Stated problem
Rewrite every line of the rows below, including the requests, adding 89 to each number in the click coordinates. Leave the pictures out.

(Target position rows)
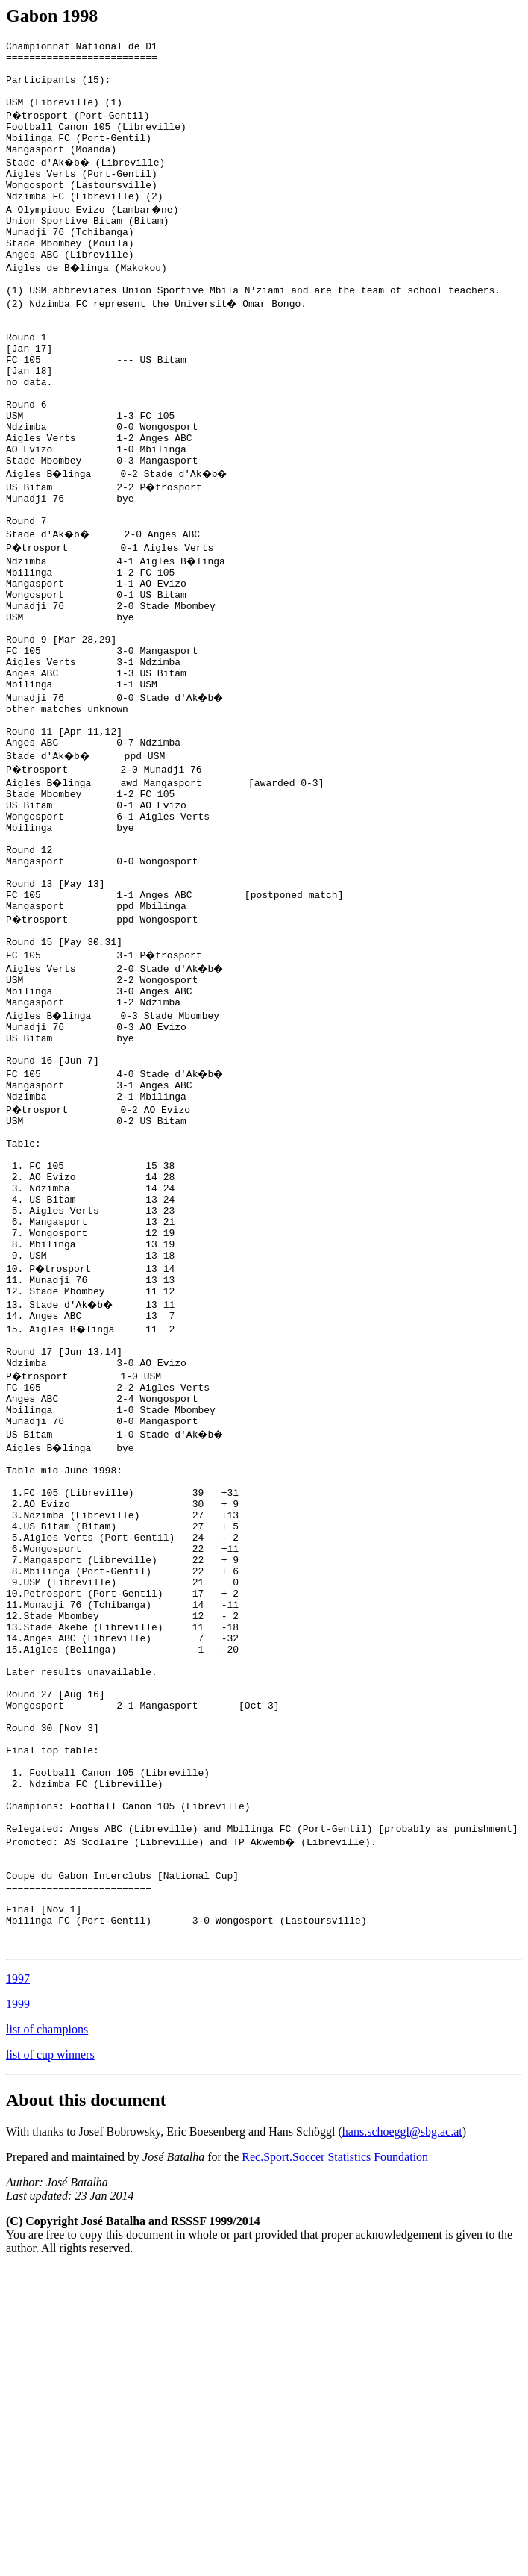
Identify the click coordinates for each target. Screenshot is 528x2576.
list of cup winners (50, 2363)
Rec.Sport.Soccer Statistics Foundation (335, 2466)
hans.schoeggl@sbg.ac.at (402, 2440)
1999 (18, 2313)
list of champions (47, 2338)
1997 (18, 2287)
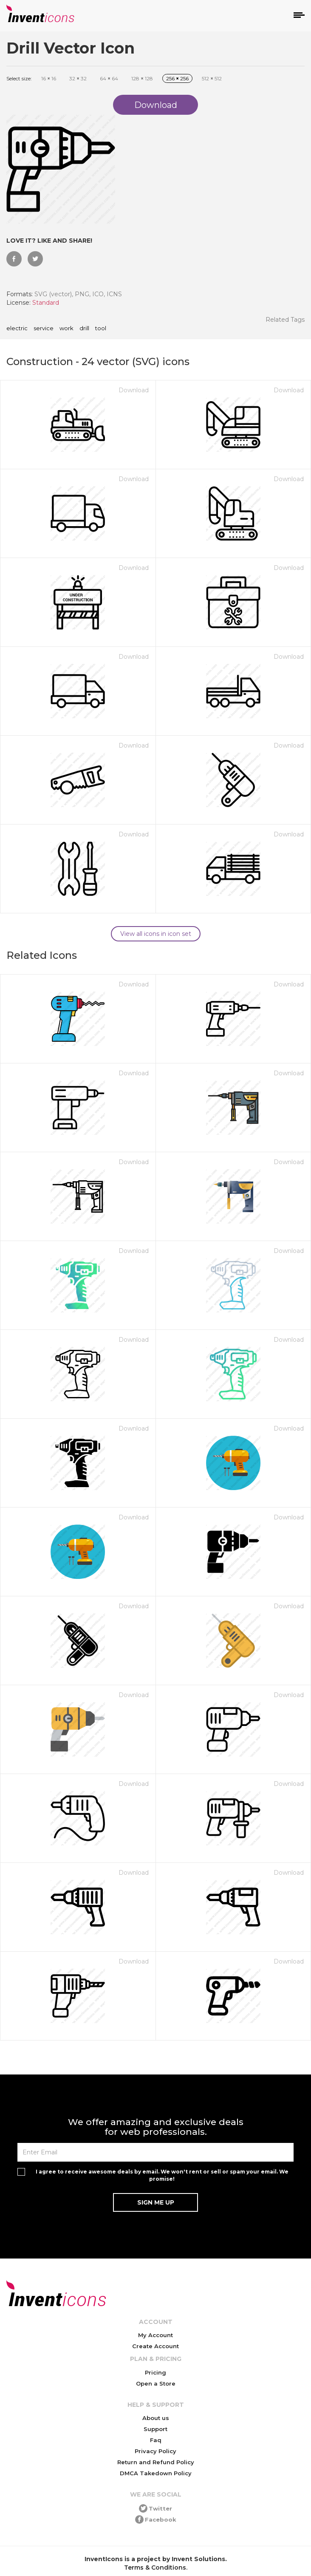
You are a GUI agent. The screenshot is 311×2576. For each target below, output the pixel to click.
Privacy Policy (155, 2451)
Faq (155, 2440)
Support (155, 2429)
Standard (45, 302)
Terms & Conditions (155, 2567)
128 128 (142, 78)
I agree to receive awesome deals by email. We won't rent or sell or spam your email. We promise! (162, 2175)
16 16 (48, 78)
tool (100, 329)
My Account (155, 2335)
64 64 (109, 78)
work (66, 329)
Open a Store (155, 2383)
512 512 (212, 78)
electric (17, 329)
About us (155, 2417)
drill (84, 329)
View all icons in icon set (155, 934)
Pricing (155, 2372)
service (44, 329)
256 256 (177, 78)
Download (134, 390)
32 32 (78, 78)
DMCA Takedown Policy (156, 2473)
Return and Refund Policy (155, 2462)
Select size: (19, 78)
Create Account (155, 2346)
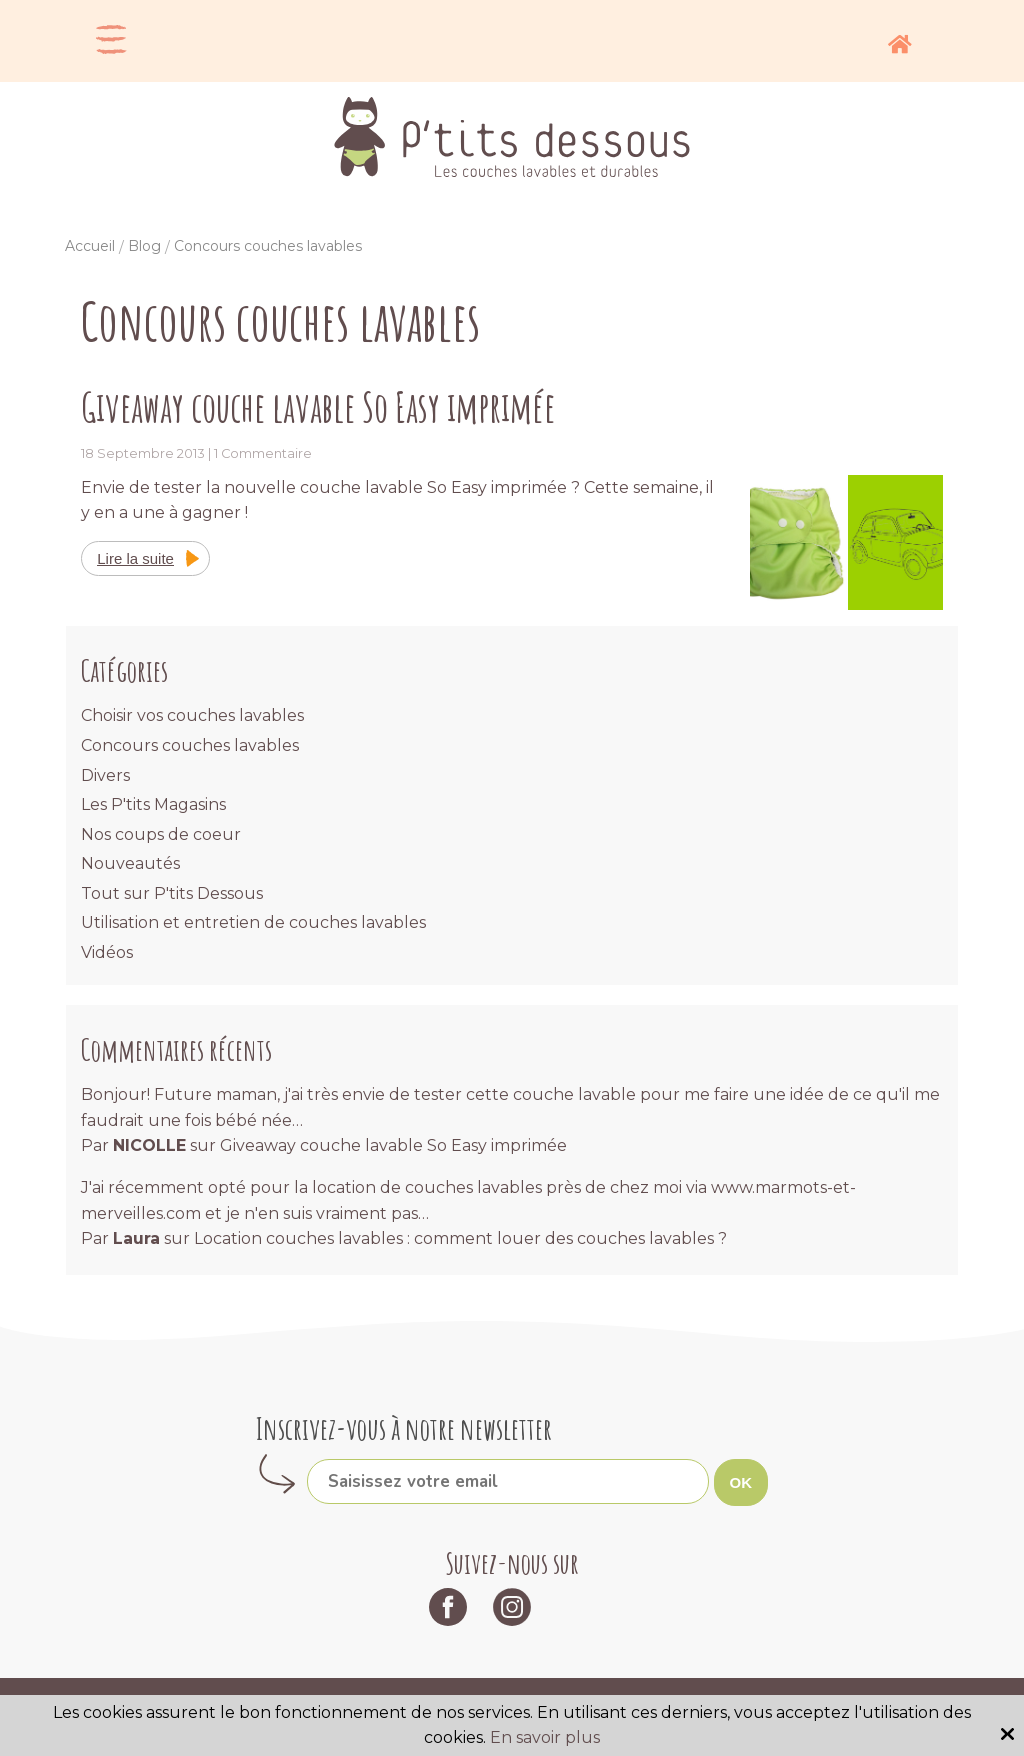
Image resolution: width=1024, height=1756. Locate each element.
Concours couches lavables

Written response
Identify the click coordinates for each target. Screenshot is 528x2576.
list of cup winners (139, 2452)
Rec.Sport.Soccer Statistics Foundation (424, 2555)
hans.schoeggl@sbg.ac.at (491, 2529)
1999 (107, 2402)
list of champions (136, 2427)
1997 (107, 2376)
You are a GUI agent. The screenshot is 311×2576. For each target below, output the pixel to click.
Privacy Policy (244, 2540)
Faq (244, 2529)
Support (244, 2518)
Standard (134, 391)
Terms & Conditions (244, 2656)
128 128 (231, 167)
I agree to receive awesome deals by email. We won't rent or sell or spam your email. We promise! (251, 2264)
16 16 (137, 167)
tool (189, 418)
My Account (244, 2424)
64 64 (198, 167)
work (155, 418)
Open a Store (244, 2472)
512 512 (301, 167)
electric (106, 418)
About us (244, 2506)
drill (173, 418)
View all icons in icon set (244, 1023)
Pricing (244, 2461)
service (133, 418)
256 256 (266, 167)
Download (223, 479)
32 32 (167, 167)
DMCA Takedown Policy (245, 2562)
Return and Refund Policy (244, 2551)
Select size: (108, 167)
Create Account (244, 2435)
Image resolution: width=1024, height=1756. Locate each element.
Concours couches lavables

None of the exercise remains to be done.